Wednesday, February 10, 2021
02/10/2021 - 10:15am
On a compact hyperbolic surface, the Laplacian has a spectral gap between 0 and the next smallest eigenvalue if and only if the surface is connected. The size of the spectral gap measures how "highly connected" the surface is. We study the spectral gap of a random covering space of a fixed surface, and show that for every ε>0 , with high probability as the degree of the cover tends to ∞, the smallest new eigenvalue is at least 3/16-ε.
Our main tool is a new method to analyze random permutations "sampled by surface groups". I intend to give some background to the result and discuss some ideas from the proof.
This is based on joint works with Michael Magee and Frederic Naud.
02/10/2021 - 4:15pm
Motivated by the centuries old conjecture that there are infinitely many integers n for which n^2+1 is a prime number, in a joint work with Will Sawin we show that over some finite field there are infinitely many polynomials f(x) for which the polynomial f(x)^2 + x is irreducible.
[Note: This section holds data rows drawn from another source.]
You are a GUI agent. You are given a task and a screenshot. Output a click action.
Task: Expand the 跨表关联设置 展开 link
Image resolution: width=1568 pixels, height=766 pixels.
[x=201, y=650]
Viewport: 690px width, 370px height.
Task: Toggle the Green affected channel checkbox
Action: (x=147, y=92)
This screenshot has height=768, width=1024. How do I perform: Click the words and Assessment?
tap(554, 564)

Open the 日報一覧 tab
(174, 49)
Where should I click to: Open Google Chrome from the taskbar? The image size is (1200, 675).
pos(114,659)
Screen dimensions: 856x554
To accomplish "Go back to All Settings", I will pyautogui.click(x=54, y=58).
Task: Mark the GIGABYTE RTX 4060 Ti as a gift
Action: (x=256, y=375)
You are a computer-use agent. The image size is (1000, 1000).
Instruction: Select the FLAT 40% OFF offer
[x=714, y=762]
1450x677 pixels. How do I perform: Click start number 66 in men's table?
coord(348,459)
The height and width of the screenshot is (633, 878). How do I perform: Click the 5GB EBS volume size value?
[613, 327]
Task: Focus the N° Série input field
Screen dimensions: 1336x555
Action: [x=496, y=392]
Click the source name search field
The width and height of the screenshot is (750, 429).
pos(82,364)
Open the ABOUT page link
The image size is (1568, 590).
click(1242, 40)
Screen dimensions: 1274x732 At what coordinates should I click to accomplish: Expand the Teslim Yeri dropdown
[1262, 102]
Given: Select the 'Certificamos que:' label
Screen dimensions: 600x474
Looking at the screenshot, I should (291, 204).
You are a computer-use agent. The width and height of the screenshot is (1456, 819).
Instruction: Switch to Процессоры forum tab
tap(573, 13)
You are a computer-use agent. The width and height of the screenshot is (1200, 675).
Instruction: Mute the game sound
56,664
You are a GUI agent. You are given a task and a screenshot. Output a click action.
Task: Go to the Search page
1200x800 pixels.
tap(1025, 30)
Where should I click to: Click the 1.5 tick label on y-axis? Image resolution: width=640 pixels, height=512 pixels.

Our proof combines analytic techniques previously used in the study of the aforementioned conjecture, with Grothendieck’s function-sheaf dictionary, and Deligne’s Riemann Hypothesis. We are then led to study the cohomology of local systems on the complement of an arrangement of hyperplanes in positive characteristic affine space, borrowing ideas from the analogous topological problem over the complex numbers.